Provided records:
----------------------------------------

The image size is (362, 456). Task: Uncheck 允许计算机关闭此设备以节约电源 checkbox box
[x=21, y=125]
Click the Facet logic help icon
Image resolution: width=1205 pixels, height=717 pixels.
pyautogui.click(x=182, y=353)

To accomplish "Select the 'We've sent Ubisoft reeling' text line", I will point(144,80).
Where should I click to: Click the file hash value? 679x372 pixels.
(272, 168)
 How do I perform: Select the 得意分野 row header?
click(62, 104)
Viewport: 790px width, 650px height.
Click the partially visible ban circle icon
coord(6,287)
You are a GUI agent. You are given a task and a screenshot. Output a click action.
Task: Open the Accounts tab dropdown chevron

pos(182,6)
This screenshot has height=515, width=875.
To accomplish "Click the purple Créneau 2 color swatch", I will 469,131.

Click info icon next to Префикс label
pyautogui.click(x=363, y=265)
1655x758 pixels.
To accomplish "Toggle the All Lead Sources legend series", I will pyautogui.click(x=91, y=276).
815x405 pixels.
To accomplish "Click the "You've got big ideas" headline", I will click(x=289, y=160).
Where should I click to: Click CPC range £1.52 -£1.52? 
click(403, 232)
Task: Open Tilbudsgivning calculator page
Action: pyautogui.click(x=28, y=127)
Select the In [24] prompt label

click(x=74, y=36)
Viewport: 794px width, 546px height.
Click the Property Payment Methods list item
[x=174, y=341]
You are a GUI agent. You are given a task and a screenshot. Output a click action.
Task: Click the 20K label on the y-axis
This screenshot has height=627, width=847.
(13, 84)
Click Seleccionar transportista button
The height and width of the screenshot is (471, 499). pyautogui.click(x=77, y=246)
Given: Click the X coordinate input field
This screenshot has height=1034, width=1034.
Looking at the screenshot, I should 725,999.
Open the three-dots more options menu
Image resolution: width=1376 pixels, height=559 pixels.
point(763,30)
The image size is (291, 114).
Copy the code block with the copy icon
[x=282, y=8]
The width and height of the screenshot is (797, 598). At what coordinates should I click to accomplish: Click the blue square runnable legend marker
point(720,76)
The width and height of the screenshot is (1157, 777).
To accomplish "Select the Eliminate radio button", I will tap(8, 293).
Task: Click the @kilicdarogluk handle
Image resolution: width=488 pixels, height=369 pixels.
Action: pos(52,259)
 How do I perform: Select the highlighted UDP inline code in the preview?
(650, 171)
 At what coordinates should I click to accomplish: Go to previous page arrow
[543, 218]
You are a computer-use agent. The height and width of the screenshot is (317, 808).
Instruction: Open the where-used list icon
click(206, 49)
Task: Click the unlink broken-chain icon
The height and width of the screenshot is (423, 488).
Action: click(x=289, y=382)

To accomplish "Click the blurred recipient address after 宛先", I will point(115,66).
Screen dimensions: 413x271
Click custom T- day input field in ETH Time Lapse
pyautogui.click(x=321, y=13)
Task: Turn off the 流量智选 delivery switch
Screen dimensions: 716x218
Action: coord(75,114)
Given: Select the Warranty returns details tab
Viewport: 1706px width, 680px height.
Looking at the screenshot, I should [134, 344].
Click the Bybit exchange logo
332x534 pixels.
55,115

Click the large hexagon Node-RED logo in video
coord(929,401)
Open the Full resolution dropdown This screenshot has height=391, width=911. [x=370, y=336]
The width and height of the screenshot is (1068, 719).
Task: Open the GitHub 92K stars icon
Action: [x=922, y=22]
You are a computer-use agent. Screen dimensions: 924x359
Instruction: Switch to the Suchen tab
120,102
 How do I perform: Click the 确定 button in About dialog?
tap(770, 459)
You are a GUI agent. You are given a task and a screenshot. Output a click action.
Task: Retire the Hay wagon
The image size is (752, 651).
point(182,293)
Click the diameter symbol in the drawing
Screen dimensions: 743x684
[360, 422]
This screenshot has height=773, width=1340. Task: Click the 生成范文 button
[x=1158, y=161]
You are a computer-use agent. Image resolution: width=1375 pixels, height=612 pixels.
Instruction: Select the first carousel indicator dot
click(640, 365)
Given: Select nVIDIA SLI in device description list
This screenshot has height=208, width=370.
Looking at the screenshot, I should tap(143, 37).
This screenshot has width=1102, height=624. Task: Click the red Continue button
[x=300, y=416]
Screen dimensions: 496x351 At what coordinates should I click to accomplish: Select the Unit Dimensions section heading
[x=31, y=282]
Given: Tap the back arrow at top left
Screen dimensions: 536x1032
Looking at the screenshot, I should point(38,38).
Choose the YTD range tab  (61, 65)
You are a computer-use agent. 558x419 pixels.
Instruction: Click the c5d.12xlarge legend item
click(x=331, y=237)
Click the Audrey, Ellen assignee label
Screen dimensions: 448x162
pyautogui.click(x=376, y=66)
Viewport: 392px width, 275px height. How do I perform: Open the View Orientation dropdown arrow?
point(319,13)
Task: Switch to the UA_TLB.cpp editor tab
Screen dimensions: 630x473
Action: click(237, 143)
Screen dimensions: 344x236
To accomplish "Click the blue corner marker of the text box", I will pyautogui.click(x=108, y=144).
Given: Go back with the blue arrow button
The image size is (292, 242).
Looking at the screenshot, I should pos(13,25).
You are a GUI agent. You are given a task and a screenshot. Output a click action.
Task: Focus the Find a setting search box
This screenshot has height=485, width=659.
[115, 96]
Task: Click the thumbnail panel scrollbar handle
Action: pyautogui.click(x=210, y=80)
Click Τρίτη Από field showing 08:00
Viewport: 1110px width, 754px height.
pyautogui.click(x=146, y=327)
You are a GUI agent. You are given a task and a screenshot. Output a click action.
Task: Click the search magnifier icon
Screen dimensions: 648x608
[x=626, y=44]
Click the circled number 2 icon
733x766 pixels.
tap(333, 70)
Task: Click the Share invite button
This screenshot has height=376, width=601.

----------------------------------------

Your task: Every line in the data that holds the string "search" should be copied.

Written solution:
Task: Focus the Find a setting search box
Task: Click the search magnifier icon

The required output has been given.